Shunpuu: The Beginning of Kodo One Earth Music
Shunpuu ya, toshi idakite, oka ni tatsu
A haiku by Kyoshi Takahama
(Translation: Spring wind, fighting spirit, standing thus on a hill)
When I was a student, I happened upon this haiku and, for some reason or other, it stayed with me. I used the theme of this poem to compose “Shunpuu.” The haiku is filled with determination that gives the reader a sense of bravery, and even breeziness. I hope people feel powerful and invigorated when they play Shunpuu and when they hear it.
I’d like to take this opportunity to share a few of my thoughts about this new initiative, Kodo One Earth Music. In the taiko community right now, there seems to be a lot of people who learn from one master or teacher. So when it comes to playing a song that someone else created, they may feel a little reluctant for reasons other than performance rights. I hope sharing pieces that anyone is free to play helps remove those invisible barriers. When we perform other people’s compositions, we can experience different values.
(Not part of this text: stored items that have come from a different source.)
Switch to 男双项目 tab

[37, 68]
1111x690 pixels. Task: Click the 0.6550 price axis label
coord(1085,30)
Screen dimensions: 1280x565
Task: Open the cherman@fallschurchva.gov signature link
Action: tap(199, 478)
So little by little, if taiko players exchange their values and feelings, I believe this will lead to the future development of taiko music.
You can’t talk about taiko in terms of relative merit. Just because someone’s taiko playing is technically accomplished, that doesn’t mean it’s enjoyable. And not all musical taiko pieces or performances induce strong emotions. So as taiko players, what should we do? What should we learn and share through this unique instrument? I want us all to sense, think, and discuss that together while we enjoy playing taiko. I’ve put those hopes into this piece that I’ve shared with you all.